Exercise a: Put each line of the listing, from the line with "Toggle Show on" to the line with "Open the Intervisibility", both included, into a JSON list of strings, one string per line, and leave out blank lines.
═══ Passage shown
The hostility towards Catholic and independent schools is also evident from two of Gillard’s appointments to the Gonski five-member panel, Carmen Lawrence and Ken Boston, both of whom are on the public record criticising funding to non-government schools. Lawrence, the former West Australian Premier and ALP Federal President, in a September 2002 speech to Curtin University left no doubt about her views. Echoing Mark Latham’s politics of envy, represented by the hit list of so-called wealthy private schools that he took to the 2004 election, Lawrence argued that “the Howard government has poured money into the wealthiest schools at the expense of government schools” and that “the government’s funding policies and the SES funding formula are major contributions to this reverse discrimination. Give most to those who have the most; take from those who have little.”

She ignored the fact that the current socioeconomic status (SES) model of funding non-government schools is based on need and, as a result, better-resourced non-government schools only receive 13.7 per cent of the recurrent cost of educating a student in a government school (what is know as the Average Government School Recurrent Costs or AGSRC). Whereas government school students receive approximately $12,369 per student in state and federal funding, the figure for non-government school students is $6,607. In addition to paying taxes for a system they do not use, non-government school parents also pay school fees, and their children’s schools, unlike government schools, receive little, if any, government contribution towards infrastructure and capital costs.

Ken Boston, one-time Director-General of the New South Wales Department of Education and Training and appointed by the Blair government to head England’s Qualifications and Curriculum Authority, is also critical of non-government schools. In a June 2002 newspaper article Boston criticised the existing funding model for privileging what he described as “neo-Darwin free market forces” and argues that non-government schools only serve “an exclusive clientele identified by SES, religion, ethnicity and some other dimension”.

While both Julia Gillard and the current Schools Minister Peter Garrett try to assure the public that the Gonski review is open and transparent, when it comes to Boston’s views it’s clear that his mind is already made up. In the article referred to above, Boston implied that non-government schools fail to serve the common good, they are over-funded, they contribute to social fragmentation and, unlike the existing SES model, any new model should penalise non-government schools by reducing government funding to take into account money, such as school fees, raised locally.

While the Gonski funding panel argues that the review process is impartial and that there are no foregone conclusions, based on a number of its publications and comments by the review’s chairman, David Gonski, it’s clear that such is not the case. One of the consistent themes running through the review’s deliberations is a focus on overcoming educational disadvantage, associated with low socioeconomic status and victimhood, and increasing equity in education.
══════
═══ Information given
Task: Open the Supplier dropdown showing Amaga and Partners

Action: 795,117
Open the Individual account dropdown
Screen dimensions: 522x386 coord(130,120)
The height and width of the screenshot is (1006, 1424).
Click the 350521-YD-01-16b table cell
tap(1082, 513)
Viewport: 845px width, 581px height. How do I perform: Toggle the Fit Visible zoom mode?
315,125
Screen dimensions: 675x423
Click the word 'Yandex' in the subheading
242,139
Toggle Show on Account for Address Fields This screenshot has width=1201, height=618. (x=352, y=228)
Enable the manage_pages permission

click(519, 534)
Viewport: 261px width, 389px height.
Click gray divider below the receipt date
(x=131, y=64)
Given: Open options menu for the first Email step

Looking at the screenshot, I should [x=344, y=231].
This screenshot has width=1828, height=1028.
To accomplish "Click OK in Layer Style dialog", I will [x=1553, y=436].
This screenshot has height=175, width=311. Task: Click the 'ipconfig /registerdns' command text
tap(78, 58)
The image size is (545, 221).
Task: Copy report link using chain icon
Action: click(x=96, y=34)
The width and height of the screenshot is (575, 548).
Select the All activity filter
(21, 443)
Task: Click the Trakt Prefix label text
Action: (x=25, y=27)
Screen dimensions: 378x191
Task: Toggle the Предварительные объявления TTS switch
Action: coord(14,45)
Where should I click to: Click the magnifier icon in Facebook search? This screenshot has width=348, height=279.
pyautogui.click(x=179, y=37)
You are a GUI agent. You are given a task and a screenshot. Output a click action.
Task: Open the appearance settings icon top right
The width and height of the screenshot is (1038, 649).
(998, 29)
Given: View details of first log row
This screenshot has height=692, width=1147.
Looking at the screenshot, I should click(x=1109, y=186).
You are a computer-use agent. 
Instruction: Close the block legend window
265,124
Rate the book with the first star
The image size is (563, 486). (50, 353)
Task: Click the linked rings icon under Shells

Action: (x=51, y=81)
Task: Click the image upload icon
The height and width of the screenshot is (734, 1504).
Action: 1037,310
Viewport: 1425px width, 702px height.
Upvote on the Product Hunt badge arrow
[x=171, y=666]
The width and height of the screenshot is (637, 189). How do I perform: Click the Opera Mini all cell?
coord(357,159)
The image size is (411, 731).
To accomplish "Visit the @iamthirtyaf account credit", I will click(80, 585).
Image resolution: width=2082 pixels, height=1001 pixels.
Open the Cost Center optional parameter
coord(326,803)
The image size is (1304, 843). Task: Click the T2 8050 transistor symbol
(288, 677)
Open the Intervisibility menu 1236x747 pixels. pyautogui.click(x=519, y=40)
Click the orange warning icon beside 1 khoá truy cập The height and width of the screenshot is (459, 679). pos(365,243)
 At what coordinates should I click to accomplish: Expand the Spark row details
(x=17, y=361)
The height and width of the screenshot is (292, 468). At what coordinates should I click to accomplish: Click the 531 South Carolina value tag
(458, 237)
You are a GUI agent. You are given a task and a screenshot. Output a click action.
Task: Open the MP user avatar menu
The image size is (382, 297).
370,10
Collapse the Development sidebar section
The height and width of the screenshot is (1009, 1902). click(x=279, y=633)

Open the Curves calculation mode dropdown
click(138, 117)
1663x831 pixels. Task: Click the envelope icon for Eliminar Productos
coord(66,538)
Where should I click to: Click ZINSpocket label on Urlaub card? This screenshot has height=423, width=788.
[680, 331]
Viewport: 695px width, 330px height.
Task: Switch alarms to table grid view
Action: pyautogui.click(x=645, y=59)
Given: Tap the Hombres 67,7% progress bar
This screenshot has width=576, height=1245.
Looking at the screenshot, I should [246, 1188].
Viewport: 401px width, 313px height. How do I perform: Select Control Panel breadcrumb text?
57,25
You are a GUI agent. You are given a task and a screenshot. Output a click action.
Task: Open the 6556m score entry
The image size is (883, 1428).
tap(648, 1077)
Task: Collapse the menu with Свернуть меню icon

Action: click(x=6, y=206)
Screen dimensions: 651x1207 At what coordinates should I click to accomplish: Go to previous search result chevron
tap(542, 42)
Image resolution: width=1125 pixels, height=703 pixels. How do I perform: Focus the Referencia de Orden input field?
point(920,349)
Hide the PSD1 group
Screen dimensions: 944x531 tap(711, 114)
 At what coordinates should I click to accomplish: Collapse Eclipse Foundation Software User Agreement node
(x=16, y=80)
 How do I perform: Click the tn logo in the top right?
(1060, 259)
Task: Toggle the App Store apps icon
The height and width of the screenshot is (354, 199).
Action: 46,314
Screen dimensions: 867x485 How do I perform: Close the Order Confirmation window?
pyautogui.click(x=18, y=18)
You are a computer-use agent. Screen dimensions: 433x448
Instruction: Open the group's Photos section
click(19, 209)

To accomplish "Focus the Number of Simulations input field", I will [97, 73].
══════
Exercise b: Transcribe the school funding passage word for word from "While both Julia" to "fees, raised locally.".

Complete answer a:
[
  "Toggle Show on Account for Address Fields This screenshot has width=1201, height=618. (x=352, y=228)",
  "Enable the manage_pages permission",
  "click(519, 534)",
  "Viewport: 261px width, 389px height.",
  "Click gray divider below the receipt date",
  "(x=131, y=64)",
  "Given: Open options menu for the first Email step",
  "Looking at the screenshot, I should [x=344, y=231].",
  "This screenshot has width=1828, height=1028.",
  "To accomplish \"Click OK in Layer Style dialog\", I will [x=1553, y=436].",
  "This screenshot has height=175, width=311. Task: Click the 'ipconfig /registerdns' command text",
  "tap(78, 58)",
  "The image size is (545, 221).",
  "Task: Copy report link using chain icon",
  "Action: click(x=96, y=34)",
  "The width and height of the screenshot is (575, 548).",
  "Select the All activity filter",
  "(21, 443)",
  "Task: Click the Trakt Prefix label text",
  "Action: (x=25, y=27)",
  "Screen dimensions: 378x191",
  "Task: Toggle the Предварительные объявления TTS switch",
  "Action: coord(14,45)",
  "Where should I click to: Click the magnifier icon in Facebook search? This screenshot has width=348, height=279.",
  "pyautogui.click(x=179, y=37)",
  "You are a GUI agent. You are given a task and a screenshot. Output a click action.",
  "Task: Open the appearance settings icon top right",
  "The width and height of the screenshot is (1038, 649).",
  "(998, 29)",
  "Given: View details of first log row",
  "This screenshot has height=692, width=1147.",
  "Looking at the screenshot, I should click(x=1109, y=186).",
  "You are a computer-use agent. ",
  "Instruction: Close the block legend window",
  "265,124",
  "Rate the book with the first star",
  "The image size is (563, 486). (50, 353)",
  "Task: Click the linked rings icon under Shells",
  "Action: (x=51, y=81)",
  "Task: Click the image upload icon",
  "The height and width of the screenshot is (734, 1504).",
  "Action: 1037,310",
  "Viewport: 1425px width, 702px height.",
  "Upvote on the Product Hunt badge arrow",
  "[x=171, y=666]",
  "The width and height of the screenshot is (637, 189). How do I perform: Click the Opera Mini all cell?",
  "coord(357,159)",
  "The image size is (411, 731).",
  "To accomplish \"Visit the @iamthirtyaf account credit\", I will click(80, 585).",
  "Image resolution: width=2082 pixels, height=1001 pixels.",
  "Open the Cost Center optional parameter",
  "coord(326,803)",
  "The image size is (1304, 843). Task: Click the T2 8050 transistor symbol",
  "(288, 677)",
  "Open the Intervisibility menu 1236x747 pixels. pyautogui.click(x=519, y=40)"
]

Complete answer b:
While both Julia Gillard and the current Schools Minister Peter Garrett try to assure the public that the Gonski review is open and transparent, when it comes to Boston’s views it’s clear that his mind is already made up. In the article referred to above, Boston implied that non-government schools fail to serve the common good, they are over-funded, they contribute to social fragmentation and, unlike the existing SES model, any new model should penalise non-government schools by reducing government funding to take into account money, such as school fees, raised locally.